Alcides, who quickly entered into the spirit of that little joke, immediately produced the deadly tin, collecting upon the ground the four cups belonging to the strikers. Taking my instructions, he poured some four ounces of the sickening oil into each cup—and perhaps a little more. I handed a cup to each man and saw that he drank it. They all eventually did so, with comic grimaces and oaths. The men, I must tell you, had great faith in my powers as a medicine man. Once or twice before I had already cured them of insignificant ailments, and whenever I told them seriously that they were ill they believed, in their ignorance, that they were really ill.

This done, and to put them again in a good temper, I patted them on the back and, handing each of them a fish-hook and a line, sent them all to fish in the river, saying that as they were so ill I would delay my departure until the afternoon.
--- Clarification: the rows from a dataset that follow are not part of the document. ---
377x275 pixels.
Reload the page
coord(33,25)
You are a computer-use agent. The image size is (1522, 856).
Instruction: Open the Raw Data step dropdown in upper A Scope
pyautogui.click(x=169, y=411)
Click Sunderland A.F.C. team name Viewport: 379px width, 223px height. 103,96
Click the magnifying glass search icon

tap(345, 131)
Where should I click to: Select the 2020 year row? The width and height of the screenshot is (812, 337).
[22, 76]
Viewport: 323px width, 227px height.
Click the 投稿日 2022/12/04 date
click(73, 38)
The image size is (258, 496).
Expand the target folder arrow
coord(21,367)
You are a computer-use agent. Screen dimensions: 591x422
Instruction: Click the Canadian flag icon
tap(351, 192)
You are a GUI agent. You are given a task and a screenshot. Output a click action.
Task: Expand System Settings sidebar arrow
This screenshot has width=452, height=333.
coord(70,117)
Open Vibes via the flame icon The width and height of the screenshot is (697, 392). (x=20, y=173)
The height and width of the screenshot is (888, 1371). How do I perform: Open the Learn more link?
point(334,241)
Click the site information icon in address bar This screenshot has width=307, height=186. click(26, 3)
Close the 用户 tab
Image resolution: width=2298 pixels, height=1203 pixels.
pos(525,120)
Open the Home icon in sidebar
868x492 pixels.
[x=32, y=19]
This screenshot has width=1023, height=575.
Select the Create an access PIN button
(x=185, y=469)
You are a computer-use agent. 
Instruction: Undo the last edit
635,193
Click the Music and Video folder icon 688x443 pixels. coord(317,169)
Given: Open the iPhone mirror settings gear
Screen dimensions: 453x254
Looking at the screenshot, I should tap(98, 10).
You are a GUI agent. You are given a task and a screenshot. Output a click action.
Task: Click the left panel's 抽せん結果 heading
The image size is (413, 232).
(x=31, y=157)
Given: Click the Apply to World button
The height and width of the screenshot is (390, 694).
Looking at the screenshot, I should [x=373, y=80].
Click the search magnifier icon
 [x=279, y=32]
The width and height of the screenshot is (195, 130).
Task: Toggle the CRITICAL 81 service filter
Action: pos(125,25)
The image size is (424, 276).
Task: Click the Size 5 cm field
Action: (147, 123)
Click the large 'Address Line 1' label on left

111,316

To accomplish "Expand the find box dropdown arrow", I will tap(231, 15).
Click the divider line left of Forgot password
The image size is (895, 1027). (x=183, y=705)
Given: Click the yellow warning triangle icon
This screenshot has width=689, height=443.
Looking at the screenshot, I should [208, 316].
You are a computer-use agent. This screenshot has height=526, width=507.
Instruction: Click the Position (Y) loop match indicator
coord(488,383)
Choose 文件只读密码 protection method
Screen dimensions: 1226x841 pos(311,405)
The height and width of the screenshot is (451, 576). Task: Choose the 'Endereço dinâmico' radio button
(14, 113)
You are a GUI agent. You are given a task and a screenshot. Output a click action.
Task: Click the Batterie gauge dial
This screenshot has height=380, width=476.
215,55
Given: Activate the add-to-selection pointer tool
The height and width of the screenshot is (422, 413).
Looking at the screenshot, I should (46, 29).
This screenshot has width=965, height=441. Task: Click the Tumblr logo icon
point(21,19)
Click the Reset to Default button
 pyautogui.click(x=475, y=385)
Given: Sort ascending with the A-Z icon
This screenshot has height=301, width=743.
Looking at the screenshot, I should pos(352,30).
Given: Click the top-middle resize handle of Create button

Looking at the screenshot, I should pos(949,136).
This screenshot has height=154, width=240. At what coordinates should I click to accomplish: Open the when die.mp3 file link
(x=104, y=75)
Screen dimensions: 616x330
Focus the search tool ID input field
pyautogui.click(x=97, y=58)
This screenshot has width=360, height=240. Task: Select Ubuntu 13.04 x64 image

"That pool, over there," some three hundred yards distant, I suggested would be an excellent place for them to fish in. In that direction, as meek as lambs, like so many naughty children they all went, carrying the lines away and some toucinho (lard) for bait. Alcides, who was an enthusiastic fisherman, also went off with a line, and had good sport. He reported that the other men lay flat upon their backs most of the time, groaning and moaning, upon the rocks, basking in the sun instead of fishing. The castor oil in any case had the desired effect that the men did not mutiny again for some time.

We did not leave camp until 2 p.m. The country was teeming with plants of great medicinal value, such as the sucupira, which gave a bean much used in Goyaz to relieve stomach troubles; the algudanzinho, with its lovely cadmium-yellow cup-shaped flower—a plant which was most plentiful in that region, and the root of which was said to be very beneficial for the worst of venereal complaints; and also the acaraiba. Many were the handsome wild flowers we came across, principally red and yellow; but to my mind they could bear no comparison with even the ugliest European wild flowers. They were coarse in shape and crude in colour, and in their beauty there was the same difference as there would be between the lovely refined face of an aristocratic woman and that of a handsome massive peasant girl.

Water was certainly not lacking in that country. We crossed the Rio Striminho, then the Rio Stacco flowing from south-west to north-east into a lagoon formed by the Rio Claro. We camped on the bank of the Rio Stacco. The water was delicious.